I have some data and I need to put it in a list in a particular way. I
have that figured out but there is " stuff " in the data that I don't
want.

Example:

10:00am - 11:00am:</b> <a
href="/tvpdb?d=tvp&id=167540528&cf=0&lineup=us_KS57836d&c hannels=us_KCTV&chspid=166030466&chname=CBS&progut n=1146150000&.intl=us">The
Price Is Right</a><em>

All I want is " Price Is Right "

Here is the re.

findshows =
re.compile(r'(\d\d:\d\d\D\D\s-\s\d\d:\d\d\D\D:*.*</a><em>)')

I have used a for loop to remove the extra data but then it ruins the
list that I am building. Basically I want the list to be something
like this.

[[Government Access], [Price Is Right, Guiding Light, Another show]]

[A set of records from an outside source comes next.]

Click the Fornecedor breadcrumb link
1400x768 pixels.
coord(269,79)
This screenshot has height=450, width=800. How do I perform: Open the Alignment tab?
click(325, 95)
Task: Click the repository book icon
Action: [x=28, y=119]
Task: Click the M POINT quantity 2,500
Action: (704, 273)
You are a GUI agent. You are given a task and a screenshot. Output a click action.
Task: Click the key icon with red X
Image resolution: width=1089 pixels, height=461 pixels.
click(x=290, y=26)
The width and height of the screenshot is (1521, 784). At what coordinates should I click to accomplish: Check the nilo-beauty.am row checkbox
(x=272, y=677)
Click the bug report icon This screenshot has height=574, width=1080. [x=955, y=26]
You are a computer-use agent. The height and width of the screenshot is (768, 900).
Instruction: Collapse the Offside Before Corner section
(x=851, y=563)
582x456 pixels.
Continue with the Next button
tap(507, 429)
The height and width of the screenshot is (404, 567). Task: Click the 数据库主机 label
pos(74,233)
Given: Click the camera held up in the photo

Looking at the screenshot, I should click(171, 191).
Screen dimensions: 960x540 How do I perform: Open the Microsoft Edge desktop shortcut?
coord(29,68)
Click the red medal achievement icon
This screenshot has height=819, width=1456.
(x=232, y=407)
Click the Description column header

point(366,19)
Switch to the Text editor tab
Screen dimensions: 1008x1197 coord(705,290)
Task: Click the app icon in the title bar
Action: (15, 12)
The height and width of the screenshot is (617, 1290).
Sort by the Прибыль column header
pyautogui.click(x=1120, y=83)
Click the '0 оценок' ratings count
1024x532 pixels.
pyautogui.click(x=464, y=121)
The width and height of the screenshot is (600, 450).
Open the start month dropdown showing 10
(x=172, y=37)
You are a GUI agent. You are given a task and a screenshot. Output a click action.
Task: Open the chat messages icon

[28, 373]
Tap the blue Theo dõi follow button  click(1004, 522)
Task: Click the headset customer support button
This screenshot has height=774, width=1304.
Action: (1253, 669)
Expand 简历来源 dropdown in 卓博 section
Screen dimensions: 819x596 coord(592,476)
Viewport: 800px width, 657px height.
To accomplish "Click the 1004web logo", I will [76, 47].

the for loop just comma deliminates all of them so I lose the list in a
list that I need. I hope I have explained this well enough. Any help
or ideas would be appreciated.

TIA

Apr 27 '06 #1
10 1149
RunLevelZero wrote:
10:00am - 11:00am:</b> <a href="/tvpdb?d=tvp&id=167540528&[snip]>The
Price Is Right</a><em>

All I want is " Price Is Right "

Here is the re.

findshows =
re.compile(r'(\d\d:\d\d\D\D\s-\s\d\d:\d\d\D\D:*.*</a><em>)')
1. A regex remembers everything it matches -- no need to wrap the entire
thing in parens. Just call group() on the returned MatchObject.

2. If all you want is the link text, you don't need to do so much matching.
If you don't need the time, don't match it in the first place. If you're
using it as a marker, try matching each time with r'[\d:]{4,5}[ap]m'. Not
as exact but a bit simpler. Or just r'[\d:apm]{6,7}'

3. To grab what's inside the link: r'<a[^>]*>(.*?)</a>'

4. If the link text itself contains html tags, you'll have to strip those
off separately. Extracting the text from arbitrarily nested html tags in
one shot requires a parser, not a regex.

5. If you're just going to run this regex repeatedly on an html doc and make
a list of the results, it's easier to read the whole doc into a string and
then use re.findall.

I have used a for loop to remove the extra data but then it ruins the
list that I am building. Basically I want the list to be something
like this.

[[Government Access], [Price Is Right, Guiding Light, Another show]]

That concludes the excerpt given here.